When filing an issue, please include the context under which you encountered the issue, e.g. -
When contemplating a pull request, please consider fixing just a single bug or implement just a single feature. Before you submit the pull request, ensure you have run the unit tests and run an "integration test" using the dApp locally with a Trezor and/or Ledger.

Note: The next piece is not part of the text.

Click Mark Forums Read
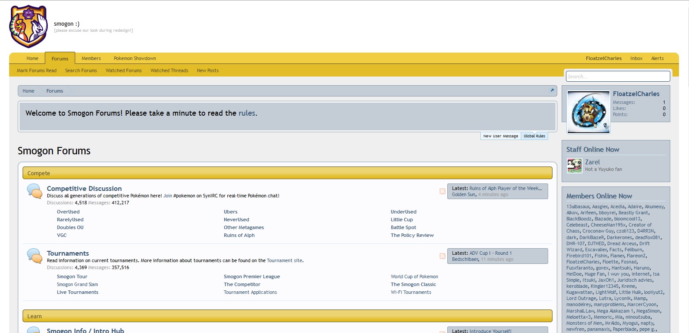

This application is in “alpha” state and is presented for evaluation and testing only. It is provided “as is,” and any express or implied warranties, including but not limited to the implied warranties of merchantability and fitness for a particular purpose, are disclaimed. By using this application, you accept all risks of such use, including full responsibility for any direct or indirect loss of any kind resulting from the use of this application, which may involve complete loss of any ETH or other coins associated with addresses used with this application. In no event shall Unchained Capital, Inc., its employees and affiliates, or developers of this application be liable for any direct, indirect, incidental, special, exemplary, or consequential damages (including, but not limited to, procurement of substitute goods or services; loss of use, data, or profits; or business interruption) however caused and on any theory of liability, whether in contract, strict liability, or tort (including negligence or otherwise) arising in any way out of the use of this application, even if advised of the possibility of such damage.